1時間30分ほどかけて到着した停留所から徒歩20分ほどで公園入り口に到着した。

バス停を降りたところ。乗客は我々だけだった。寂しい。

曇り空なのが残念だが、空気が澄んでいる。水面に映る影のほうが実像よりも鮮明である。

フィンランドには「自然享受権(Everyman’s Right)」という考え方があり、自然環境に危害を与えないという前提で、誰でも自由に森の中でベリーやキノコや花を採っていいし、キャンプもしていいという「権利」が認められている。
もしきのこやベリーがあれば・・と思っていたのだが、ベリーはすっかり刈り取られていたし(どうやら8月下旬〜9月頭がピークらしい)、キノコも発見できなかった。

公園を出てバスに乗り込む。時間が惜しいので、電車に乗り換えるEsbo Centrum駅(エスポー駅)内のコンビニのようなところで購入したパンをランチがわりにする。

ミュールマキ教会

Louhela駅で下車すると、目の前に教会が見える。

ミュールマキ教会は、フィンランドの旅で最も行ってみたかった場所だ。

この教会は、著名な建築家であり音楽家でもあるユハ・レイヴィスカ(現在御年84歳)氏の設計により1984年にオープンしたものだ。

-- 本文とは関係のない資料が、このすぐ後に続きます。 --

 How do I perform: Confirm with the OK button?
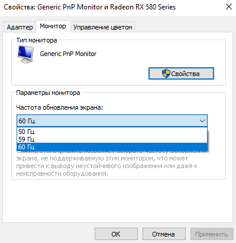point(116,234)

彼はアルヴァ・アアルトの後継者とも言われており、現代フィンランドを代表する建築家の1人。「光と音楽の建築家」とも言われているそうだ。

ユハがこの教会の設計案を書いた時につけたタイトルは「陽光」。日照時間が短いフィンランドにおいて、太陽の光はとても貴重なもの。その光を最大限に慈しみ、味わうための設計がされていることを肌で感じることができる場所だった。

天窓と壁のスリットからは、自然光が差し込む。

我々が訪れたのは昼頃だったが、他に見学者はいなかった。見学していることに気づいた教会の方が出てきて、その場で照明をつけてくださった。その瞬間の息を呑むような美しさ・・。神秘的な時間だった。今でもありありと思い出すことができる。

個人的に、この教会で最も美しいと感じたのは天井から吊り下げられたペンダントライトの配置だ。

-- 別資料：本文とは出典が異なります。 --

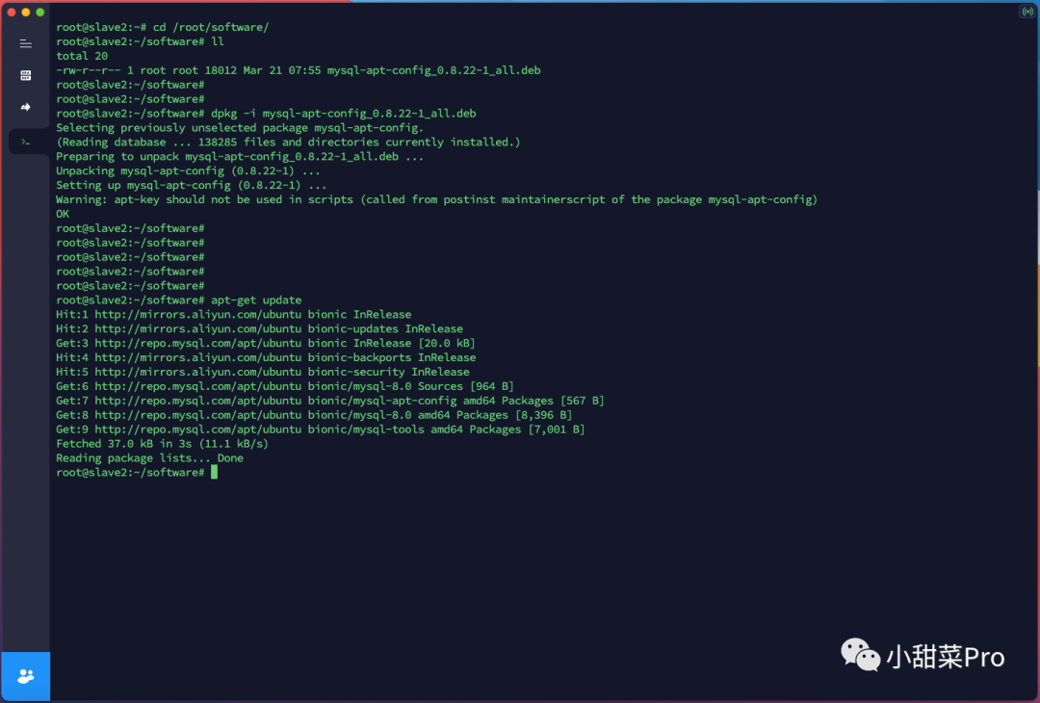
Task: Open the port forwarding arrow icon
Action: pyautogui.click(x=26, y=107)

このペンダントライトそのものもユハがデザインしたものだという。何層にもかさなったシェードから漏れる光。そして、その無数の光が完璧な配置で吊り下げられている。まるで空間全体を心地よい音楽で満たすような印象だ。

下調べが十分ではなく、訪問当時はユハが音楽家であることを知らなかったのだが、後日そうだと知って納得した。この教会を設計したとき、ユハの頭の中には陽光と陰、そして照明の光とが奏でる美しい“音楽”が鳴り響いていたのだろう。

祭壇を囲うようにして吊り下げられた印象的な布(タペストリー?)は、テキスタイルデザイナーのクリスティーナ・ニュルヒネンという人の作品だそうだ。淡いグレイッシュなカラー4色が用いられており、柄はボーダーのみとシンプル。真っ白で清廉な雰囲気の空間を静かに彩っている。このタペストリーが、ミュールマキ教会をよりモダンに、現代的に見せているように思えた。

素晴らしい体験だった。我々2人だけで貸切状態で、1時間近く滞在してしまった。

ヘルシンキ中央駅

ミュールマキ教会からヘルシンキ中央駅へ戻ってきた。

この駅はフィンランド産の花崗岩で造られているそうだ。1860年から存在する歴史のある駅だが、現在の駅舎は1919年に完成したらしい。

駅舎内は天井も高く、広々としている。このロビーには柔らかな光が差し込み、光と影のコントラストが大変美しい。

フィンランディアホール

続いて、中央駅からほど近いフィンランディアホールへ。この旅初めてのアアルト建築!高まる胸を押さえようとするものの、気づけば早歩きになっている。

フィンランディアホールは、フィンランドを代表する建築家であり建築界の巨匠でもあるアルヴァ・アアルトの代表作の一つだ。アアルトの死の4年前である1972年に完成し、こけら落しではシベリウスの"フィンランディア"が演奏されたという。

コンサートホール兼会議場として設計されたもので、外壁はイタリア産の大理石、内部の壁タイルの一部はアラビア社製。

照明や椅子をはじめとして、アアルトらしさ全開の空間である。

アアルトの壮年期と晩年のポートレートが飾られていた。

ホールを出て、岩の教会をめざす。

クリスマスシーズンでもないのにこんな品物が売られている。大変可愛い。

紅葉が見事だ。

テンペリアウキオ教会(岩の教会)

フィンランディアホールから徒歩10分強、教会の入り口が近づいてきた。

入り口に迷い、人の流れを観察しながらしばらくうろうろした後にようやく発見する。

中に入ると岩盤に反響した教会音楽が鳴り響いている。パイプオルガンの生演奏ではなく、録音されたものを流しているようだ。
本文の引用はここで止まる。